■ **Required action 1**
In the abstract on bone healing in rabbit calvarial defects, how long after surgery were the animals killed?
■ **Required action 2**
Please go on with the abstract on bone healing in rabbit calvarial defects, starting after its last sentence.

■ **Extracted text**
- - -
Bone healing with an in situ-formed bioresorbable polyethylene glycol hydrogel membrane in rabbit calvarial defects

Abstract

Objectives: The aims of this study were to test whether or not the application of an in situ-formed synthetic polyethylene glycol hydrogel (PEG) used as a biodegradable membrane for guided bone regeneration with a variety of graft materials and ambient oxygen or hyperbaric oxygen (HBO) environments would result in enhanced bone regeneration, and to observe the histologic and histomorphometric aspects of bone healing of the calvarial defects with and without a PEG membrane.

Study design: Thirty adult, skeletally mature, male New Zealand white rabbits were randomly divided into 3 groups of 10 animals each. Bilateral 15-mm-diameter critical-size defects were created in the parietal bones of each animal. Group 1 served as a control with unfilled bilateral calvarial defects, group 2 had bilateral calvarial defects filled with morcelized autogenous calvarial bone, and group 3 had bilateral calvarial defects filled with a biphasic calcium phosphate ceramic. One of the calvarial defects was randomly protected with a PEG resorbable liquid membrane in each animal. Five animals from each group underwent a course of HBO treatment (2.4 ATA 100% oxygen for 90 minutes 5 days a week for 4 weeks) and the other 5 served as control and did not receive any supplemental oxygen (normobaric). The animals were killed 6 weeks after their surgery, and their parietal bones were harvested. The specimens were analyzed with microscopic computerized tomography (microCT) scans and histomorphometrics.
- - -
(Pixel coordinate grounding data)

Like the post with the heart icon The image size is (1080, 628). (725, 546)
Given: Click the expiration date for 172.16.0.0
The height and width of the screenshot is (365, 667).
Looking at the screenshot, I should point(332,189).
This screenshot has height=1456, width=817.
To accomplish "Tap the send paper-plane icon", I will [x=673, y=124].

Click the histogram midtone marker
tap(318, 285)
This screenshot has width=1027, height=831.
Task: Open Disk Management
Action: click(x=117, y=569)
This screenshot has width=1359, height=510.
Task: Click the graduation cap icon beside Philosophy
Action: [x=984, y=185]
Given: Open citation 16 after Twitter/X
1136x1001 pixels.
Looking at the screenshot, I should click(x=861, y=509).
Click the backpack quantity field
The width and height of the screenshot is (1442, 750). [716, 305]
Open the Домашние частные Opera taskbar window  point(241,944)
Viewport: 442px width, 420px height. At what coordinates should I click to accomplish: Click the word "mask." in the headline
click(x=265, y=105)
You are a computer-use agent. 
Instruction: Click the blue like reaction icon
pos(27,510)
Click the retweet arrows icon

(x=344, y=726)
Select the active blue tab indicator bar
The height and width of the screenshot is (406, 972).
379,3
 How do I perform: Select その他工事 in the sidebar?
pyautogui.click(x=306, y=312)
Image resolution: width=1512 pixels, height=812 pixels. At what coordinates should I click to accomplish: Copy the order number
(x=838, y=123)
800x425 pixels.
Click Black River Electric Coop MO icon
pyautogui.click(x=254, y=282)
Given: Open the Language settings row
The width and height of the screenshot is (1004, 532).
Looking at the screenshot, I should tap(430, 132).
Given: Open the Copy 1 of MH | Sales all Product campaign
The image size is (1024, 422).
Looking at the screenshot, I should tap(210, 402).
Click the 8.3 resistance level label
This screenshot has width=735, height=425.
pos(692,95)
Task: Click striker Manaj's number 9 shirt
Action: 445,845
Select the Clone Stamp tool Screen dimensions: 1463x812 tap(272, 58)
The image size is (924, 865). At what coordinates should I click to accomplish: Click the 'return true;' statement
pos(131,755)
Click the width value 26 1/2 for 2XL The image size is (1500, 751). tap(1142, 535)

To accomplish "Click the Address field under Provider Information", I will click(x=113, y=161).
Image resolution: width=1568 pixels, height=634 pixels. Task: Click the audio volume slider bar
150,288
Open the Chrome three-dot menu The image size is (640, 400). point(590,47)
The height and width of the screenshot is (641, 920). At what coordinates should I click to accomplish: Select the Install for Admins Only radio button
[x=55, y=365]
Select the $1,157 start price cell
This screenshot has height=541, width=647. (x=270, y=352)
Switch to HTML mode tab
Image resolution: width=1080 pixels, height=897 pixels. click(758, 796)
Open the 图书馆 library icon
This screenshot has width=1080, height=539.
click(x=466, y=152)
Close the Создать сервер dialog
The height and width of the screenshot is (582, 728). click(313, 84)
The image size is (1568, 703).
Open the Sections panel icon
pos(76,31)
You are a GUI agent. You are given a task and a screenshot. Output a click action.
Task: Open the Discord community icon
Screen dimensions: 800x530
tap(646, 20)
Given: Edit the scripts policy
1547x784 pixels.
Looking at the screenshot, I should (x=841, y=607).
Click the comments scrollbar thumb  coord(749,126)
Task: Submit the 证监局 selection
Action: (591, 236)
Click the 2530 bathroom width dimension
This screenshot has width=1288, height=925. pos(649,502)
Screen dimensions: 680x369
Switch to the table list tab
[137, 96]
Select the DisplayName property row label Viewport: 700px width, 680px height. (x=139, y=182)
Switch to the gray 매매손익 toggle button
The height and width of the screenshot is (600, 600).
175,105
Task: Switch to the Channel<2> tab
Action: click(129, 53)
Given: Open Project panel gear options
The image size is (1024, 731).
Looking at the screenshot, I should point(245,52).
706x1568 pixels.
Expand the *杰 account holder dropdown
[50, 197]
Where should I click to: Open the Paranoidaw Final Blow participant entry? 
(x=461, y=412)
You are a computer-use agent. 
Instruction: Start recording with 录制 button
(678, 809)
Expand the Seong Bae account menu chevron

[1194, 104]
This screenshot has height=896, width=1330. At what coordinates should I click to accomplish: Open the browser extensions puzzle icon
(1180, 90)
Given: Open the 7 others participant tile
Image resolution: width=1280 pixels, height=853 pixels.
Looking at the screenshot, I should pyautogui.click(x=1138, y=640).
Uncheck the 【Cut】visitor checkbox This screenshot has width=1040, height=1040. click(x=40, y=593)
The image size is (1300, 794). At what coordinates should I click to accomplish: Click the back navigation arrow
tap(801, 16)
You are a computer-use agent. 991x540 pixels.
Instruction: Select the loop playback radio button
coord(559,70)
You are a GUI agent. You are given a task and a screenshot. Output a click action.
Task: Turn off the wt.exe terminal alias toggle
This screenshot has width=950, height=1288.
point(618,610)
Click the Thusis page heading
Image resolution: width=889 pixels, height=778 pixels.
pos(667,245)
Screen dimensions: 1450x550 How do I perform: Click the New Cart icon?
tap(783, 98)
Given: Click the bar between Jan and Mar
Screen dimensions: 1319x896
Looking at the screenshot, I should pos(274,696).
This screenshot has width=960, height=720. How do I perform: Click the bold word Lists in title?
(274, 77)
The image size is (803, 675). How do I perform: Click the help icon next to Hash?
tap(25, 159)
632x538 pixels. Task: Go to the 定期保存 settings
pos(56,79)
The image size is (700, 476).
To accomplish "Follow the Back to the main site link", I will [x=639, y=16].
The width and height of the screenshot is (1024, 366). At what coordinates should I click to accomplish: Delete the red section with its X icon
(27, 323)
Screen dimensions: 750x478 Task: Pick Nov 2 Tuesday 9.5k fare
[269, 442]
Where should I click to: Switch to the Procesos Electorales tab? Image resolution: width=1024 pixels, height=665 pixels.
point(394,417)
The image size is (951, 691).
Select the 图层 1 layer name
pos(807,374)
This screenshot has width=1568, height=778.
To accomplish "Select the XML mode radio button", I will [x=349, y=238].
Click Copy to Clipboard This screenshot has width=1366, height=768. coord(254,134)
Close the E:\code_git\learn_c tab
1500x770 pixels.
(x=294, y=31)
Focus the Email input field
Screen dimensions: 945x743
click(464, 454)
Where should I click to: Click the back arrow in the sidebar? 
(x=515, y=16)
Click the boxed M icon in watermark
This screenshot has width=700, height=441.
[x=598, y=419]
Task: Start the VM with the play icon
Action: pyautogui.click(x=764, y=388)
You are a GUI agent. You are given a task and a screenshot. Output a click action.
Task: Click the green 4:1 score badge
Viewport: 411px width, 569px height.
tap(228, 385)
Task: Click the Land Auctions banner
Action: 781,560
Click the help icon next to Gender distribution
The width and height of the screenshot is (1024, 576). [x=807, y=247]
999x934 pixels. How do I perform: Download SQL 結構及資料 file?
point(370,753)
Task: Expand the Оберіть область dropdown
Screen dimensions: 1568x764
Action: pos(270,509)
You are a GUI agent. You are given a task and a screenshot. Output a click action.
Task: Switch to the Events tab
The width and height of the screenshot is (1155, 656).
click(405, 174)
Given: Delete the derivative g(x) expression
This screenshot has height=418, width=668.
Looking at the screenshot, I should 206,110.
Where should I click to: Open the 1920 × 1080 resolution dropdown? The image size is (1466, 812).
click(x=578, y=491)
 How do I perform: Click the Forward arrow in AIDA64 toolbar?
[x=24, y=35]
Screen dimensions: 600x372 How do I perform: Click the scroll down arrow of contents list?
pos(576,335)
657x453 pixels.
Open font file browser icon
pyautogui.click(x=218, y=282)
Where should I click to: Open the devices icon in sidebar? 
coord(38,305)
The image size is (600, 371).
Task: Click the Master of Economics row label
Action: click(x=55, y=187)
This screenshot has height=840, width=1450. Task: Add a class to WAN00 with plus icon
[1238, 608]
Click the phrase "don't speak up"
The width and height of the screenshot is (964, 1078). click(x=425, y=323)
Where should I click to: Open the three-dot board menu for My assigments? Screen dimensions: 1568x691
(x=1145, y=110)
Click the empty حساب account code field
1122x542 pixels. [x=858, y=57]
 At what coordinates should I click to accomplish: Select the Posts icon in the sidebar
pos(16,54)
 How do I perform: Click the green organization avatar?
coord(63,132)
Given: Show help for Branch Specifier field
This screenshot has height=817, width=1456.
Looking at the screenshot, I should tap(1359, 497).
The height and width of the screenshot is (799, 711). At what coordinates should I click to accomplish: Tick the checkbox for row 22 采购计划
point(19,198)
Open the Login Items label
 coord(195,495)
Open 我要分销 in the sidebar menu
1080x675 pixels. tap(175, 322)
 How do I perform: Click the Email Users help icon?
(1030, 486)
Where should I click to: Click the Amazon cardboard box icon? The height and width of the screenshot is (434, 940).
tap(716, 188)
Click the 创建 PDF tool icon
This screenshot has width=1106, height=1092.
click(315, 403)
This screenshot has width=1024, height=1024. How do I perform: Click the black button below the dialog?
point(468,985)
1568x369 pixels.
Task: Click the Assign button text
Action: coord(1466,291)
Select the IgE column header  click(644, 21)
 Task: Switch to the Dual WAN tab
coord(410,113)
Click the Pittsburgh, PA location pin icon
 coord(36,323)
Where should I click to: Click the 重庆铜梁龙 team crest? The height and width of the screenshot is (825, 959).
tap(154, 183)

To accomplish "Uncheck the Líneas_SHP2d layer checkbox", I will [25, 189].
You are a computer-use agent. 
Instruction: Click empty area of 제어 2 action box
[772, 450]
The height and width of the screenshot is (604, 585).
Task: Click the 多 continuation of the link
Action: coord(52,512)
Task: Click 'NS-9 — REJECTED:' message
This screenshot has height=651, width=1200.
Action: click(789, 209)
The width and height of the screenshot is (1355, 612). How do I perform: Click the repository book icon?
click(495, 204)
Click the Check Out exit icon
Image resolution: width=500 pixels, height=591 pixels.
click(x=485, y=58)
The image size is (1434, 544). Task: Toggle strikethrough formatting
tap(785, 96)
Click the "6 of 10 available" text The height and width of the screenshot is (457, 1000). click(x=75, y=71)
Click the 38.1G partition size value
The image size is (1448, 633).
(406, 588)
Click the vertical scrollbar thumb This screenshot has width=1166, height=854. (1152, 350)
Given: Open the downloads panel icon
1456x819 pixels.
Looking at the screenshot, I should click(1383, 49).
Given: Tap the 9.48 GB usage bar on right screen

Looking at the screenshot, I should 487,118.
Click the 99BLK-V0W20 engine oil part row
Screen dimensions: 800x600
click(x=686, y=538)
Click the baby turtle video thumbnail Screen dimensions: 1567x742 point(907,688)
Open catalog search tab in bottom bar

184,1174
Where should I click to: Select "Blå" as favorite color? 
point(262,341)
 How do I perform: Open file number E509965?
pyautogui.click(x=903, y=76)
- - -
■ **Written answer 1**
Six weeks.

■ **Written answer 2**
Results: The unfilled normobaric control bony defects did not heal, proving the critical-size nature of these defects. The presence of autogenous bone or bone ceramic in the defects increased the bone volume fraction and bone mineral density of the defects (P < .001). The presence of a membrane in the ungrafted and autogenous bone grafted defects resulted in a decrease in the corrected bone volume fraction (P = .002) but not in the bone ceramic grafted defects (P = .580). Bony healing of defects where the membrane was unsupported was compromised; the membrane did not maintain the desired bone regeneration volume with the unfilled and autogenous bone grafted groups. The PEG resorbable liquid membrane worked best with the bone ceramic material. HBO did not ameliorate the healing of the autogenous bone graft or ceramic filled defects in the 6-week time period of this study.

Conclusions: Although the PEG resorbable liquid membrane is easy to use and forms an occlusive layer, caution is recommended when using the membrane over an unsupported defect. HBO did not ameliorate bony healing with the membrane at the early 6-week time point. The authors recommend future assessment with HBO at the 12-week time point.